Environment-friendly fashion doesn’t have to be boring and create a hole in your pockets. ‘Patch Over Patch’ by Kavisha Parikh brings forward styles and aesthetics that redefines ethical wearables with an edge
I have always been a true patron of the saying that fashion can elevate oneself. The art of clothing and dressing up has been an important saga for emotional upliftment. But, according to reports, it hasn’t been a true friend of the environment. However, there are brands and activists fighting continuously at reducing the waste impact. Housed in Surat, Gujarat Kavisha Parikh has been changing the definition of ‘upcycled clothes’. If you thought sustainable and ethical fashion is based on boring and ill-coloured designs, she has made sure that environmentally-responsible clothing, too, can be bold, edgy and in trends.
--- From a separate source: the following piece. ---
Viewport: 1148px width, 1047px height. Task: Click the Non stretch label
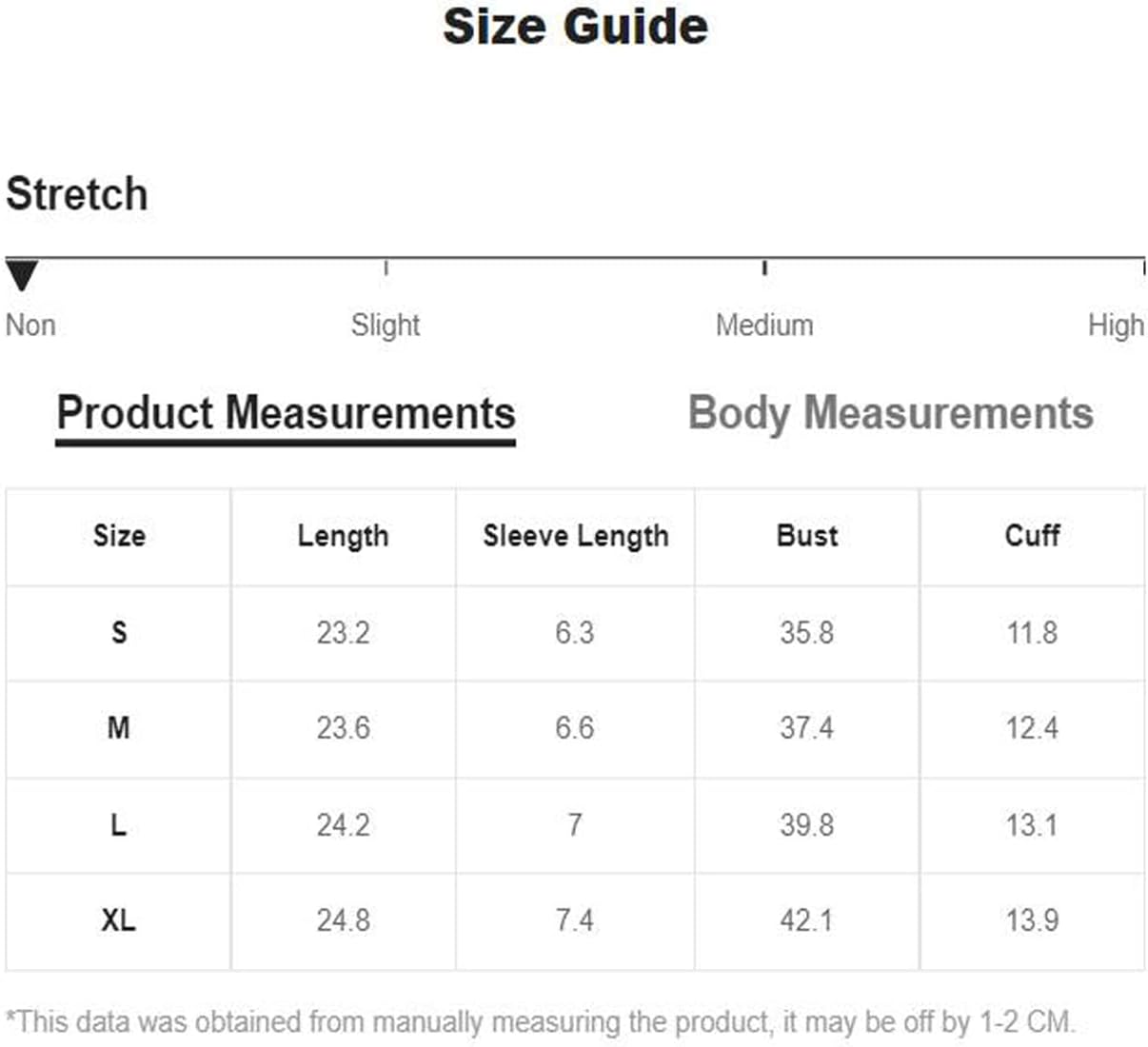click(30, 326)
Kavisha started her label ‘Patch Over Patch’ that defines her love for colours, textures and forms. She explains, “As a designer, I am always inspired and love working with the foundations of design language – playing with the colours, textures, lines and so on. I love to dive deep into the very basic detailing of colours. The power of hues has always given me the drive to work and create.” She creates classic silhouettes out of textile remnants patched together, the leftover patches are consciously selected, combined and blended into meaningful designs and patterned outfits.
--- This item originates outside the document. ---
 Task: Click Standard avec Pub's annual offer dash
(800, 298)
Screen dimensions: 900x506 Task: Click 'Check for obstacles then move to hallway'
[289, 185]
‘Patch Over Patch’ has carefully used post-production waste to create upcycled clothing. Fair, minimalistic and social approach of design – her collections include an interesting mix of kimono jackets, shift dresses, top wears where each new garment denotes a new life being re-created. She recalls, “Since the early days of my graduation project or in other jobs, I have been in constant connect with the theory and ways of sustainable fashion. For me, upcycling is like a playground where I continuously work or play around with the material. Patch Over Patch is like an experiential brand where one can make full use, retain and experience the texture and material involved. We play around the colours and the process of upcycling to bring forth our articles of clothing”
The brand incorporates and works with the local artisans of Surat, uplifting and supporting them. Their slogan ‘Know your rhythm’ emphasises upon one’s unique pace and the cycle of work zone. “Everybody works by their own rhythm. Life is all about knowing and working within one’s own free space. As a brand, we are always working with materials and fabrics, making a creative space among ourselves, keeping us inspired, improving our connections and bonds and rebuilding our brand.” says the confident designer.
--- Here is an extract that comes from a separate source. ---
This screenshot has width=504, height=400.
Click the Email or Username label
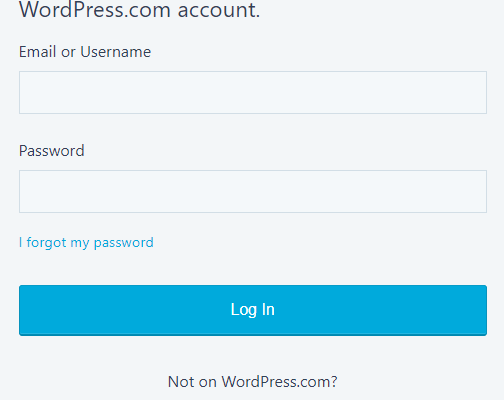85,52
As the fashion industry is already heading towards a grave environment problem, it is time to understand that waste is a design flaw. But, creatives like Kavisha has made sure that unwanted scraps of clothing do not end up polluting more, instead give a new reform to the style of reimaging design aesthetics. “Initially, we started to collect from the fabric shops. Most of the stores had discarded materials like 1-2 metres of clothing that you cannot process or put into use to make an item of clothing. We make sure to make the fullest reuse of unwanted materials. Later, we discovered that there is a market in Surat that engages with all of the discarded fabrics, coming from the mills. We engage with a careful and conscious selection of the fabrics, we make sure we do not randomly choose materials to work upon. It all depends upon conscious decisions” she explains.
Ups and Downs:
Patch Over Patch retails online, out of select stores in Goa, Bengaluru and also abroad like HongKong, Macau, Dubai. However, it wasn’t easy for the young designer. She says, “Initially when I started, I wasn’t focussed on the marketing part. I was always more into the design aesthetics of the label. Of course, now, we have started focussing on the marketing – selling it to other cities, online buying. Regarding the upcycling process, I have figured it now and have my expertise on how to keep churning the cycle of reusing discarded materials, fabrics for all clothes that we make or design. Also, the struggle-some part was-how to scale up the business and the production (not in a massive, bulky manner).” Their ruffled scrap jackets, kimono jackets and minimalist dresses tend to be the favourite among the masses.
The world of upcycling has exploded in the past few years, and there is a plethora of inspirational design in this facet of eco-fashion. Kavisha has been able to connect both the millennial edgy aesthetics and the requirement to be a part of ethical fashion. She further explains, “As a brand, we are able to connect with our audience because of the aesthetics game. I think sustainability isn’t the term to define ourselves. It’s isn’t that what drives our audience. It’s more of the style, the aesthetics that they enjoy and comes along with upcycling. As a brand, our goal is definitely to leave less carbon footprint. There are some processes that we are still figuring out. It’s a big dimension and we are happy to be a part of that community”
The fashion industry is known for its massive waste problem. But, why is the propaganda of negative reports given more leverage? Being the second largest industry in the world, there are also activists, brands and artists who work tirelessly at reducing the waste impact. By focusing on artisanal labour, local supply chains, reduction of energy and water, elimination of discarded materials, and minimal waste, designers and labels also put forward eco-friendly fashion that is affordable and brands like Patch Over Patch may just be the forerunners.